A final limitation worth considering is the use of a sample of convenience. There are some advantages to studying mindfulness in non-clinical samples of novice meditators. Some have suggested that the potential mental and physical health benefits of mindfulness can be studied meaningfully in a range of populations given that mindfulness is a universal capacity (Brown, Ryan, & Creswell, 2007
). Similarly, mindfulness training is being increasingly applied as a form of stress-management for students in higher education settings (Shapiro et al., 2008
) and has been found to be effective in non-clinical samples (Chiesa & Serretti, 2009
). Nonetheless, it remains to be seen if the present results generalize to individuals with psychological disorders characterized by more severe and entrenched patterns of repetitive thoughts or experienced meditators with more practice observing thoughts from a decentered perspective. Furthermore, potential floor effects in the measure of negative affect in this non-clinical sample preclude meaningful examination of the effects of decentering on mood changes following practice of MB.

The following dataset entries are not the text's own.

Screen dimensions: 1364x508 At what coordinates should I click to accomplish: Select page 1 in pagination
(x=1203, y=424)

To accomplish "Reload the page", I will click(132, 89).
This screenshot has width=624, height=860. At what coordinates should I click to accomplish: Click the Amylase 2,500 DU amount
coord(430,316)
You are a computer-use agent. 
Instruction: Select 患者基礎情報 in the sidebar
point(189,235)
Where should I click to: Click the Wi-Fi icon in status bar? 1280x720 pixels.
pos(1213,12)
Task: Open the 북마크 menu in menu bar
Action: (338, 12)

Despite these limitations, the present study helps to provide further evidence of decentering as potential mechanism that distinguishes mindfulness practice from other stress-management exercises. The present study adds to the clinical literature by examining the immediate effect of a specific mindfulness meditation practice on decentering. This is valuable given that mindfulness- and acceptance-based intervention approaches contain many components and experimental studies can isolate the effects of a specific practice or skill building exercise (Roemer & Orsillo, 2003
). The present study helps to establish that mindfulness of the breath may offer psychological benefits above and beyond other credible brief stress-management exercises.